Task: Every line from the start of the records below to the line containing "Task: Open OnCloud VMware in the sidebar" should be retyped exactly, that line included, and no others.
-------- Data provided --------
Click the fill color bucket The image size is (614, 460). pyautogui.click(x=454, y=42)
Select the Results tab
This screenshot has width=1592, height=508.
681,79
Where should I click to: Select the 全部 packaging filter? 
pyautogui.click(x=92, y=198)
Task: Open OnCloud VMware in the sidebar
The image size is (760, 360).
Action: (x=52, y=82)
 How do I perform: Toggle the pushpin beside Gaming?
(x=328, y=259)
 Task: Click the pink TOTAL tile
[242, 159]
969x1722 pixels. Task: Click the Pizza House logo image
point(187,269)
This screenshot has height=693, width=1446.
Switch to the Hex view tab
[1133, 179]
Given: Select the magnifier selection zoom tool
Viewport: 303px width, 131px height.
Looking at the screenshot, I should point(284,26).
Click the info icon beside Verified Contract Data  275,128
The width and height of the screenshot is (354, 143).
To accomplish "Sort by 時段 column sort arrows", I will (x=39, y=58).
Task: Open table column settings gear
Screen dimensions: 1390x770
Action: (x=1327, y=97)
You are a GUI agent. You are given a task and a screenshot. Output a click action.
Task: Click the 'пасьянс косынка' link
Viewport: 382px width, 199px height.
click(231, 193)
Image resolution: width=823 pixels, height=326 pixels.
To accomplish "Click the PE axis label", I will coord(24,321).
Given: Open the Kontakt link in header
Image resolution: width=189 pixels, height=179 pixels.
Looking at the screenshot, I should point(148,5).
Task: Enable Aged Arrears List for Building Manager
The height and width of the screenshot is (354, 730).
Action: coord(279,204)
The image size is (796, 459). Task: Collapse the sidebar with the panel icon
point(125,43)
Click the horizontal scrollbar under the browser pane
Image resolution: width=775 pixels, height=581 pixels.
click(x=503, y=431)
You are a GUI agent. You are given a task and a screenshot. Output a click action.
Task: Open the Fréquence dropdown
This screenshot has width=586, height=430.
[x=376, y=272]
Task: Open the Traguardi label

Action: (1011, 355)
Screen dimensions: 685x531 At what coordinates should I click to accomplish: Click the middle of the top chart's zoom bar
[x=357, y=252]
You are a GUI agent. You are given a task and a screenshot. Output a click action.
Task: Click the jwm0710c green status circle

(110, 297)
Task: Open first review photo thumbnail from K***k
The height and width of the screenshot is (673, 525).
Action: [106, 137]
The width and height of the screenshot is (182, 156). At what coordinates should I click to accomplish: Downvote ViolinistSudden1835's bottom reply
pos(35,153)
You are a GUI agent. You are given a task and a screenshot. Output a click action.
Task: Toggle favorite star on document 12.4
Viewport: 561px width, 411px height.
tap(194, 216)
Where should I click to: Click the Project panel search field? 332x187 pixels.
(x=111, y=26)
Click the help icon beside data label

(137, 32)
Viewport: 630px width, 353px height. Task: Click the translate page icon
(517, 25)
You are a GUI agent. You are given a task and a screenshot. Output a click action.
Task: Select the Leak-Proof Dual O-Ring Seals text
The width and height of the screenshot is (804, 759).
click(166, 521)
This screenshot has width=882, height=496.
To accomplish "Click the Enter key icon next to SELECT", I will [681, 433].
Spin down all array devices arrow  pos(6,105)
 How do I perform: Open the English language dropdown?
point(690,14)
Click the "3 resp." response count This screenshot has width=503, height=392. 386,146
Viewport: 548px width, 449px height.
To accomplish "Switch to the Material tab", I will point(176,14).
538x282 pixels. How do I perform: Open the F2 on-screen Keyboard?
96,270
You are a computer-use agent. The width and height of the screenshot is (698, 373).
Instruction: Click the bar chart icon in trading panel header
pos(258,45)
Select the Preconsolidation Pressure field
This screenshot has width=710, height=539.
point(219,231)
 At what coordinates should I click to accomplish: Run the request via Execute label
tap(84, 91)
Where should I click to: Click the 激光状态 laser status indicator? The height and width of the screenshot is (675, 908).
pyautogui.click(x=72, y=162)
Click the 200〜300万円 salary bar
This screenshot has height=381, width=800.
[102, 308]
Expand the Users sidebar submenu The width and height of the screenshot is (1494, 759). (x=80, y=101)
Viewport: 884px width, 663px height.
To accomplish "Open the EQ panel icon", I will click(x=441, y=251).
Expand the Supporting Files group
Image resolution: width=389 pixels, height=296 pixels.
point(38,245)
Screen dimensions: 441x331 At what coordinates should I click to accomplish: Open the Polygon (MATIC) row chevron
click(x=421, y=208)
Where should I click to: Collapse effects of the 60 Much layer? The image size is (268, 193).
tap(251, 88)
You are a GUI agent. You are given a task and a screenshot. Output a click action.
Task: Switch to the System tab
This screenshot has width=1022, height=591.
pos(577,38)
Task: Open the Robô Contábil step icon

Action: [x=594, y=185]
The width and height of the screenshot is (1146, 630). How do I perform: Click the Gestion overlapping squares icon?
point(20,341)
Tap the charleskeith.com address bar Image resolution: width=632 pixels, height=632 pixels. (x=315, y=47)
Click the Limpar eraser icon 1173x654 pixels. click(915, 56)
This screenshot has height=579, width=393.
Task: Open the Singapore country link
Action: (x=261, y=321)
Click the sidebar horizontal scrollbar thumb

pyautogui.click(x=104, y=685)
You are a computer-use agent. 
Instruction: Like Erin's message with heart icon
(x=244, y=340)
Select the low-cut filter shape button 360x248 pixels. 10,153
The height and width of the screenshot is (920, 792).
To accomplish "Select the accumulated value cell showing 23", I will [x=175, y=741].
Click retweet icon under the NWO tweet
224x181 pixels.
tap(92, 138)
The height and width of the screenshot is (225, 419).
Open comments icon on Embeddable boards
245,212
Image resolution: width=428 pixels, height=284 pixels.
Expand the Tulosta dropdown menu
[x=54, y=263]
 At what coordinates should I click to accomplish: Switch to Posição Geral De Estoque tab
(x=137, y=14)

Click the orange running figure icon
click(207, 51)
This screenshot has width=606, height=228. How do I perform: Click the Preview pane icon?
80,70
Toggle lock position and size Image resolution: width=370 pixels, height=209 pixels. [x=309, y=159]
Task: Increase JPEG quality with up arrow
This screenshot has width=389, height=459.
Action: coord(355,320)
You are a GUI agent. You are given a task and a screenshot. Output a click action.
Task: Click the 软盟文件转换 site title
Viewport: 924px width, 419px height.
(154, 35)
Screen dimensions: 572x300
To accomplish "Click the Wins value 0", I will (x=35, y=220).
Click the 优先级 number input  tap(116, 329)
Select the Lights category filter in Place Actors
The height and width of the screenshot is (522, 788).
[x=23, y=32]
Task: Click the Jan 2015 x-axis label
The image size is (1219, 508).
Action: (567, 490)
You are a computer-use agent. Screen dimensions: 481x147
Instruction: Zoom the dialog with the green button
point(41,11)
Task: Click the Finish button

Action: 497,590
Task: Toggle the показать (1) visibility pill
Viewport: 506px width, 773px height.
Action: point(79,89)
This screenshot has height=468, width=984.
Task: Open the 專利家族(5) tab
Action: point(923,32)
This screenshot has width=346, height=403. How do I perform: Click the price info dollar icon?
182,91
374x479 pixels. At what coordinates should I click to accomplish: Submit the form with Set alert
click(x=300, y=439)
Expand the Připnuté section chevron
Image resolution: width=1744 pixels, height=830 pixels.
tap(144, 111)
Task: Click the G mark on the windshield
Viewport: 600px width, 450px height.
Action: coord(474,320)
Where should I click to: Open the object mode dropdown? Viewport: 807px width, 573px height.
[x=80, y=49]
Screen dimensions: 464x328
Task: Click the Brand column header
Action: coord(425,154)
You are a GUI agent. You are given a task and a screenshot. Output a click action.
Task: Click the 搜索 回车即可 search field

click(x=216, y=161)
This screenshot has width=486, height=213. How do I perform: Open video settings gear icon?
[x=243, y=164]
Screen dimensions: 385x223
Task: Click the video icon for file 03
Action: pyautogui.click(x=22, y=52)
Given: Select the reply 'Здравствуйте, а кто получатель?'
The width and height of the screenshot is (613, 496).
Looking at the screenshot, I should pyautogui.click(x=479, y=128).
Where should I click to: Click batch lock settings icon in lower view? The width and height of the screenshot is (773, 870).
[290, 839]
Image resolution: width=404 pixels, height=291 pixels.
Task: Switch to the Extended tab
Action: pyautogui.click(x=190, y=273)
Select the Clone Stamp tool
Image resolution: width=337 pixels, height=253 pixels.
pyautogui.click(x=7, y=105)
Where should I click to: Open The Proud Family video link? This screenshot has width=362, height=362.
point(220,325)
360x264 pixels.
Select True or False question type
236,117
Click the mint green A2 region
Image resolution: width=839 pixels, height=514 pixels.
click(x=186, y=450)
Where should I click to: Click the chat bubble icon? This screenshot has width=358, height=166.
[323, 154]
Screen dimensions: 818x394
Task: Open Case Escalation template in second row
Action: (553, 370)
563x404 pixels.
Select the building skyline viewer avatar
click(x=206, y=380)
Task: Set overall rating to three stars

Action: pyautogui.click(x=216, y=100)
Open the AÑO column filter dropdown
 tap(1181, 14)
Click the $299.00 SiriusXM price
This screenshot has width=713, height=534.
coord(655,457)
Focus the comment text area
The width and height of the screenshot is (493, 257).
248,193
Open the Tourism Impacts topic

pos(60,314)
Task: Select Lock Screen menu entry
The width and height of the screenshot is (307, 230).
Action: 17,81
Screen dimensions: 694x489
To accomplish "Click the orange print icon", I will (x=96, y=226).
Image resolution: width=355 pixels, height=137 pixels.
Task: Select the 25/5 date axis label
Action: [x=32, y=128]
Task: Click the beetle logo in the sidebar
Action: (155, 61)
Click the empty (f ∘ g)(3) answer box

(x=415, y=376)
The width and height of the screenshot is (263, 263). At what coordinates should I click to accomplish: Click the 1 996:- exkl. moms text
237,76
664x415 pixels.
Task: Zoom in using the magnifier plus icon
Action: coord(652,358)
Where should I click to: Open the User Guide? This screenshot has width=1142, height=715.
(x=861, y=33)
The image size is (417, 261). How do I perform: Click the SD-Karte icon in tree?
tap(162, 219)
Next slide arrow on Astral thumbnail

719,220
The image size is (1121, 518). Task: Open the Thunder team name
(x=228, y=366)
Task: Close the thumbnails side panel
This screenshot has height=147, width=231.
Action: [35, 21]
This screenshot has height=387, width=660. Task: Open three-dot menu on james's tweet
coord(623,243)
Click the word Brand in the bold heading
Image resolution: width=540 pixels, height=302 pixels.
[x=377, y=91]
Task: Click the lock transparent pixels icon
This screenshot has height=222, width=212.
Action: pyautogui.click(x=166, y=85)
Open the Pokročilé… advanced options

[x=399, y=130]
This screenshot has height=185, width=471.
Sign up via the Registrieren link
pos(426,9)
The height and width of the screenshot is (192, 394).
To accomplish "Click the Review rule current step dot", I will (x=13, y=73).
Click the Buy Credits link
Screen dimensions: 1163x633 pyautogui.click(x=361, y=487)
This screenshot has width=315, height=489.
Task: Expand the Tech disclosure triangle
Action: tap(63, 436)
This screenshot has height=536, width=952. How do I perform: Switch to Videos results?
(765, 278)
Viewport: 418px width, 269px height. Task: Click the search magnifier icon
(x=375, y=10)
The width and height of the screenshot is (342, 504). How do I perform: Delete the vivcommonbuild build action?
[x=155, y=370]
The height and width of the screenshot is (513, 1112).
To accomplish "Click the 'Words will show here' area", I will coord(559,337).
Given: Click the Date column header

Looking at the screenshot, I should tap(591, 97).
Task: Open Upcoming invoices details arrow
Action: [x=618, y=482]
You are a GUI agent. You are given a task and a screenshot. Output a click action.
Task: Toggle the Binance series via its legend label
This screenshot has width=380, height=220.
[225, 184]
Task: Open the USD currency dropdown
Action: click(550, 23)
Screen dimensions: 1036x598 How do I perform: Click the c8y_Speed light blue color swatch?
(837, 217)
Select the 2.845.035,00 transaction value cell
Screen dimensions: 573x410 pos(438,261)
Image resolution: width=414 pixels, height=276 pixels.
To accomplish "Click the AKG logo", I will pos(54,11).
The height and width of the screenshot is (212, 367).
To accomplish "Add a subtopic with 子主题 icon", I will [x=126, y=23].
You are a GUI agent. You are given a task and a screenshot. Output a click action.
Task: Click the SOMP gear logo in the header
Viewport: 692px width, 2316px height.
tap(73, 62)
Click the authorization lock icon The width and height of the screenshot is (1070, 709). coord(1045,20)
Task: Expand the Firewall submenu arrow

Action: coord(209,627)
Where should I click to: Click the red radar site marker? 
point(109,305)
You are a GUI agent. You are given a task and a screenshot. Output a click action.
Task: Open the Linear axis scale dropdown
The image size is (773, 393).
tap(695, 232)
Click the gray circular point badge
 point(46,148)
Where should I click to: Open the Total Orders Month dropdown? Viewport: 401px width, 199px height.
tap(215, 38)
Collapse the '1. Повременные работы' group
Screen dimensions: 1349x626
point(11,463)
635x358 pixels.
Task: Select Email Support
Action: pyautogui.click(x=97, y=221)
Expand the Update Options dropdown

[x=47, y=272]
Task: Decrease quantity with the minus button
--------
Output below:
Click the fill color bucket The image size is (614, 460). pyautogui.click(x=454, y=42)
Select the Results tab
This screenshot has width=1592, height=508.
681,79
Where should I click to: Select the 全部 packaging filter? 
pyautogui.click(x=92, y=198)
Task: Open OnCloud VMware in the sidebar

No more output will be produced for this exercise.